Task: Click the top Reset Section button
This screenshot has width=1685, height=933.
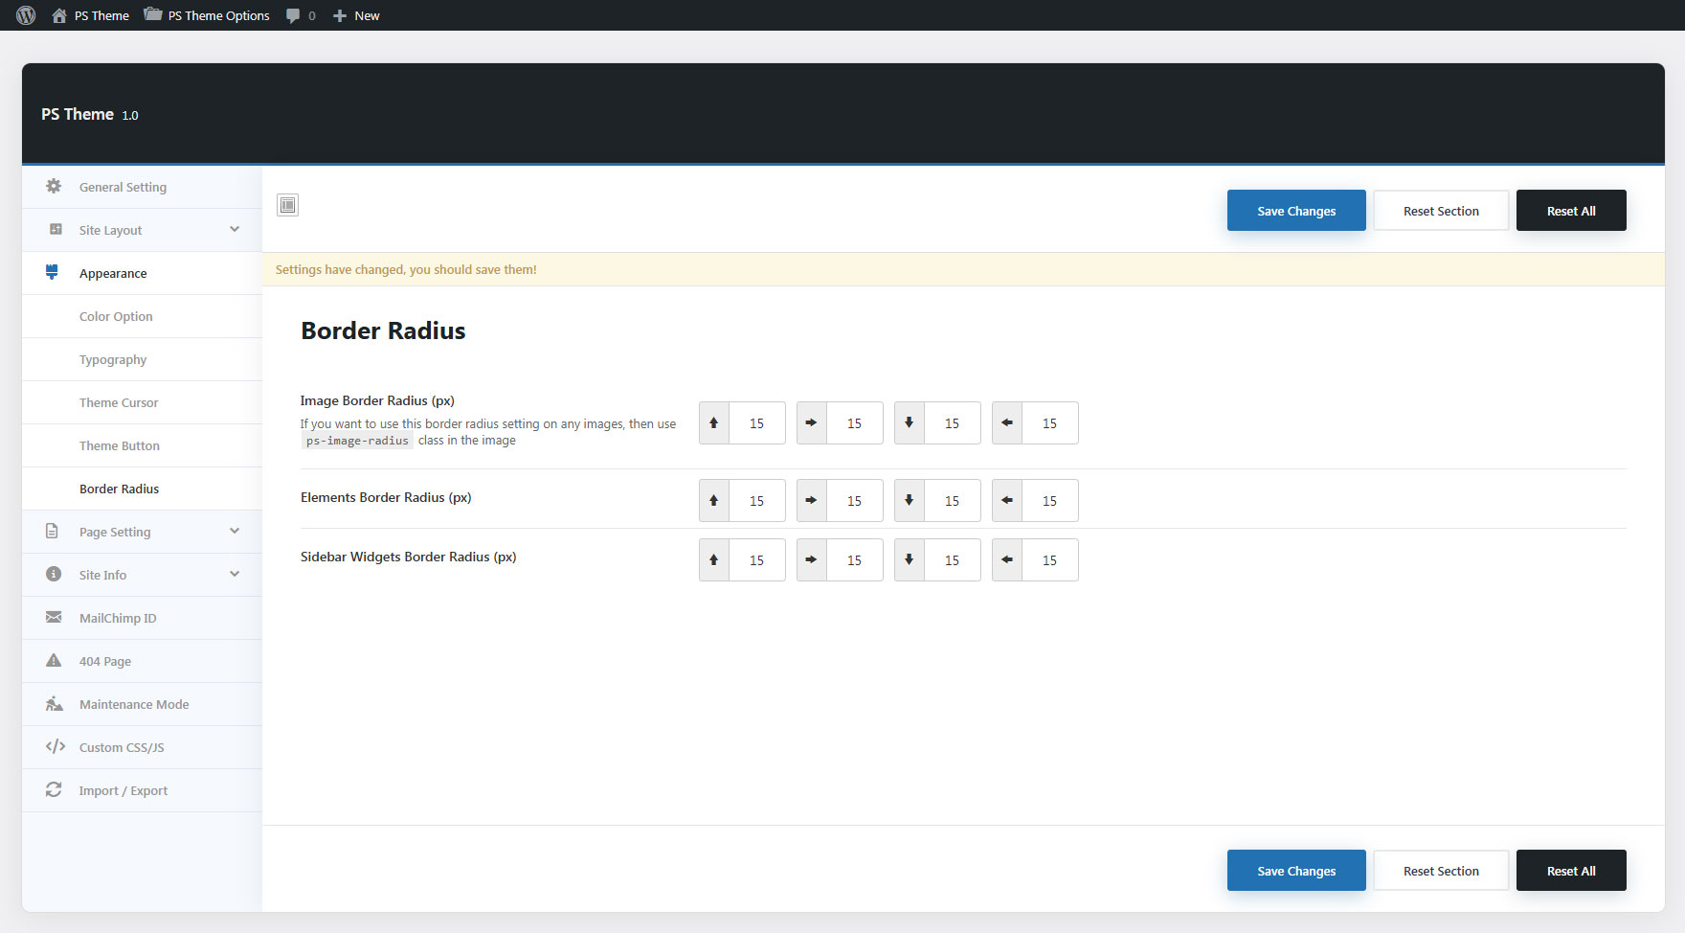Action: click(1440, 211)
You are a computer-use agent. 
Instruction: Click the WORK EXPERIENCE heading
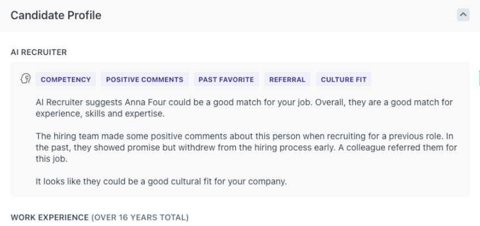(50, 218)
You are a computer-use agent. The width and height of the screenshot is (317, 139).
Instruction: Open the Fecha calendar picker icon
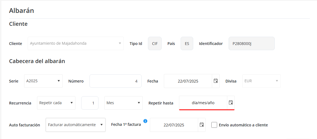click(216, 81)

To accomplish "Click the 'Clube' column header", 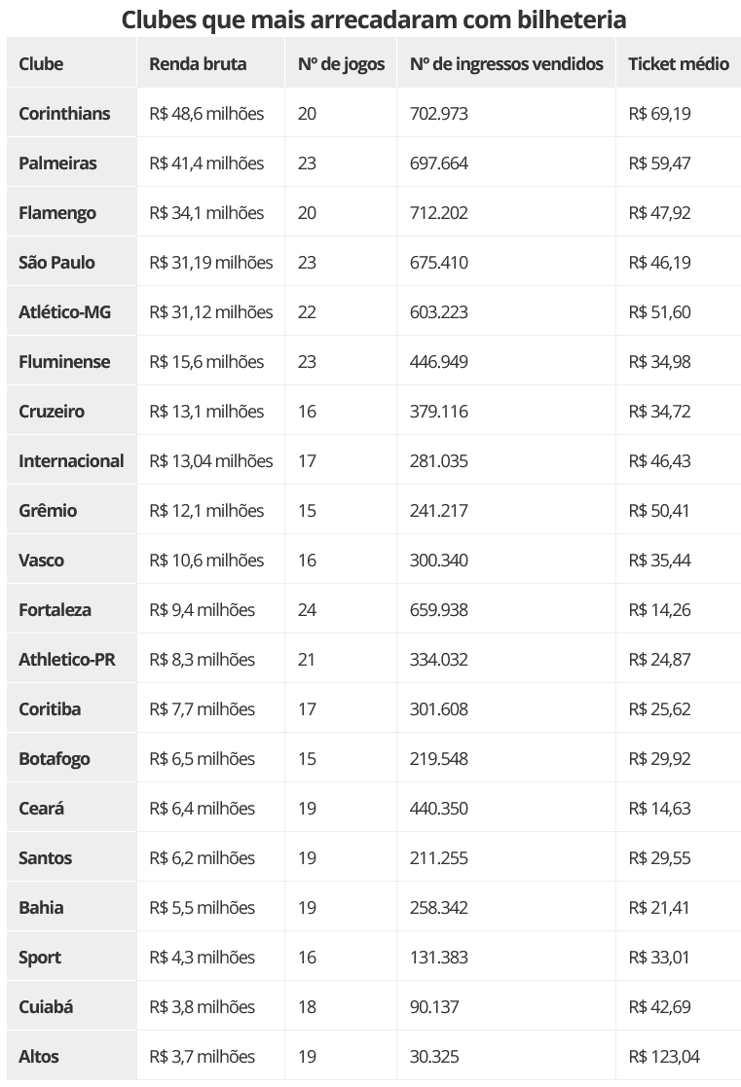I will point(41,64).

_ _ _ _

> **Exercise details**
What lines in the entries above hold "computer"? Copy every one.

> **Task answer**
You are a computer-use agent. 
You are a computer-use agent. The width and height of the screenshot is (317, 139).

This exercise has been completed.